En cada clase, el profesor de Física llevaba dos complejos problemas para que los resolviéramos entre todos, y él se encargaba (como siempre) de explicarlos paso a paso en el pizarrón. Nuestra tarea era de orden fáctico: darle al profesor las cantidades resultantes de las operaciones aritméticas que se requerían para resolverlos. Eran tan enrevesados los ejercicios, que prácticamente se llevaban las dos horas de la clase: lo que a veces se transformaba en una verdadera odisea, porque irremediablemente surgían las dudas y el profesor debía detenerse para aclararlas. A un cuarto para las doce del mediodía, con la cabeza embotada de tantos números, el profesor daba por concluida la jornada, y salíamos pitando del auditorio como potros desbocados, en medio de risotadas o de caras largas por el cansancio mental y del hambre, que a esa hora se sentía con verdadera furia.

En la clase siguiente, el profesor tomó el micrófono, nos saludó con la cordialidad de siempre, y acto seguido nos dijo que buscáramos el segundo problema que habíamos resuelto en la clase anterior. De inmediato, sólo se escuchó en aquel magnífico auditorio el crujir del papel de las libretas y la algarabía de todos. Cuando el profesor se cercioró de que estábamos ante el ejercicio, nos dijo con voz fuerte y segura, amén de su pronunciado acento colombiano: “Táchenlo, está mal, tenemos que resolverlo de nuevo”. Sin pensarlo, los alumnos empezamos a pitarlo y a abuchearlo. Sin inmutarse, ni perder la calma, el profesor tomó de nuevo el micrófono y nos dijo lo siguiente: “¿Qué prefieren? ¿Que me quede callado y no reconozca mi error, y que ustedes tengan un ejercicio mal hecho, o que lo diga, volvamos al problema y lo resolvamos correctamente?” El silencio en aquel inmenso auditorio fue estremecedor.

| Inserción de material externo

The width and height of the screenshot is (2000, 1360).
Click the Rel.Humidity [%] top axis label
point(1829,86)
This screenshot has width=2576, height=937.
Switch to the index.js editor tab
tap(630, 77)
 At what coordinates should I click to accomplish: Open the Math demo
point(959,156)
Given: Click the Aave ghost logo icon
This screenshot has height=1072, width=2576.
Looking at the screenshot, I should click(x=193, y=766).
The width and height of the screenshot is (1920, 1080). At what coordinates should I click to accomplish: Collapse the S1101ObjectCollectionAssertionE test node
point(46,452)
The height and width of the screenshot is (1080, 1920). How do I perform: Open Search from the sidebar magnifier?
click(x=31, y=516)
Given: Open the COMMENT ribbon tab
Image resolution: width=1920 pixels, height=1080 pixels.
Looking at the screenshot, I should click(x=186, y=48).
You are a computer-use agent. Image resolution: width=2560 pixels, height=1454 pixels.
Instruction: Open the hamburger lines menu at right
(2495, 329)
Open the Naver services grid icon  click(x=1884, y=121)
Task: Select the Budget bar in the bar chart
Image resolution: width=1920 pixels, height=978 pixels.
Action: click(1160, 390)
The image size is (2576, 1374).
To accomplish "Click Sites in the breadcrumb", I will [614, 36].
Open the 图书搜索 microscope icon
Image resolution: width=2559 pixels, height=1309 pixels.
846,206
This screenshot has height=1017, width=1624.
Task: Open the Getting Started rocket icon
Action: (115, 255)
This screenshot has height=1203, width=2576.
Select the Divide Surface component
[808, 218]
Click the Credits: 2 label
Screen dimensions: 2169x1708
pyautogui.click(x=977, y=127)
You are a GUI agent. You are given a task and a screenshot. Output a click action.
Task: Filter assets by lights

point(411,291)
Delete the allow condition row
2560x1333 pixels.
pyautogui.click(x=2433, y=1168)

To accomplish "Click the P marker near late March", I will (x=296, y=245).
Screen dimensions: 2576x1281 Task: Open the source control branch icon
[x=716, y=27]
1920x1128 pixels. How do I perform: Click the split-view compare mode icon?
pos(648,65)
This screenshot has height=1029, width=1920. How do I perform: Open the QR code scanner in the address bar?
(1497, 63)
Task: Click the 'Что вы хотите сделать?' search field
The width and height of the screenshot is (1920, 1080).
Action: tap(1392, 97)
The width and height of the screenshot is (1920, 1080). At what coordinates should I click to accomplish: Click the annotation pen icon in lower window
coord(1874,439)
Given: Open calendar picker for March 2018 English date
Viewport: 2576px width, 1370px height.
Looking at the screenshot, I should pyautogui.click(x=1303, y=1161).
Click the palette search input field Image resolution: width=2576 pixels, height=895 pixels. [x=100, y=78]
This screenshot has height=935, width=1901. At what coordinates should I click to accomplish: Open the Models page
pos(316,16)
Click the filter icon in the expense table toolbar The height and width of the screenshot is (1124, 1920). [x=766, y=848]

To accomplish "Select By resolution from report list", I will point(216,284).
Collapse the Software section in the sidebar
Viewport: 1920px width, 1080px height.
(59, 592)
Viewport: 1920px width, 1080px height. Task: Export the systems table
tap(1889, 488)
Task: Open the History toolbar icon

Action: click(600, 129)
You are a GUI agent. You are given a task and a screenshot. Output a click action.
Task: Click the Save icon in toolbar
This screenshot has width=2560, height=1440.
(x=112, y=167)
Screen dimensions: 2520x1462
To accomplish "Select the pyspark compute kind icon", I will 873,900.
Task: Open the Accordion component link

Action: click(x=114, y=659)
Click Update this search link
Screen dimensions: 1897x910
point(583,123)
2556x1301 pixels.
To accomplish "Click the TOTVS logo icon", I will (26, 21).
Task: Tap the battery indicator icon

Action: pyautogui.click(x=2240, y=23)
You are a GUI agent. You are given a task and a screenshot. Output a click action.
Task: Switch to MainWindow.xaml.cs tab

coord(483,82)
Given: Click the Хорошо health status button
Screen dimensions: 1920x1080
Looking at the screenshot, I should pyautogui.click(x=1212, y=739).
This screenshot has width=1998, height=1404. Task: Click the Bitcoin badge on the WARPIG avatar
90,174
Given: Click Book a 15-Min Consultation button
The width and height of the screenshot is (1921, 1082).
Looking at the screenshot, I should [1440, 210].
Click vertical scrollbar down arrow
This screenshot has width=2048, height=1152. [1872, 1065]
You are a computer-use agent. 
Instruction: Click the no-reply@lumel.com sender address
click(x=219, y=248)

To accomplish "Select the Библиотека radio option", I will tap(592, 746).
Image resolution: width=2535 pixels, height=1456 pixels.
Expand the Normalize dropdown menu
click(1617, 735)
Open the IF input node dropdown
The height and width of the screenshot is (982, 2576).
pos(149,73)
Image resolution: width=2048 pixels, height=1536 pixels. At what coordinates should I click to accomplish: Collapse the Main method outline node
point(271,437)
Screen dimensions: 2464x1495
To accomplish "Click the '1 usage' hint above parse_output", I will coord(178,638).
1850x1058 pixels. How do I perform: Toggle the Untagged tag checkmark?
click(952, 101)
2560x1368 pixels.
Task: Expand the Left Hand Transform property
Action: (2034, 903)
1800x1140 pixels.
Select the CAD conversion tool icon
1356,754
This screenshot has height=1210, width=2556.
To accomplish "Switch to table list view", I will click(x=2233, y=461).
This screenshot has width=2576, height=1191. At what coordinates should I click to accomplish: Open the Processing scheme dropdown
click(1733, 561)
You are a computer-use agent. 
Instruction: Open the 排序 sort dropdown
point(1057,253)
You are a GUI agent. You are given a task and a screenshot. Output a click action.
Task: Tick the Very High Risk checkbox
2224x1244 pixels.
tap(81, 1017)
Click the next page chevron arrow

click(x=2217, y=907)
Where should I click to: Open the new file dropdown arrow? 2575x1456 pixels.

Debo confesar, que se me hizo un nudo en la garganta (el mismo que tengo ahora al recordarlo), y me sentí avergonzado por haberme sumado a la pita y al abucheo. Con prestancia y suma dignidad el profesor fue hasta el pizarrón, y paso a paso resolvió el intrincado problema, y nos hizo ver con claridad (y espíritu crítico) en dónde había estado su error de entonces. Créanme, esta ha sido una de las más importantes lecciones de humildad y de honestidad académica e intelectual que he aprendido en mi vida y, sin saberlo en aquel momento, este aprendizaje me serviría de mucho años después, cuando yo mismo llegué a ser profesor universitario. Aprendí, en aquella ya remota clase de Física 10, que los profesores somos humanos y que nos podemos equivocar; que nadie es dueño de la verdad. Aprendí que el problema en sí no está en equivocarnos, sino en nuestra incapacidad para reconocer los errores. Aprendí que la admiración por alguien nace del respeto, y que el respeto se gana, no se impone, y permanece incólume hasta el final.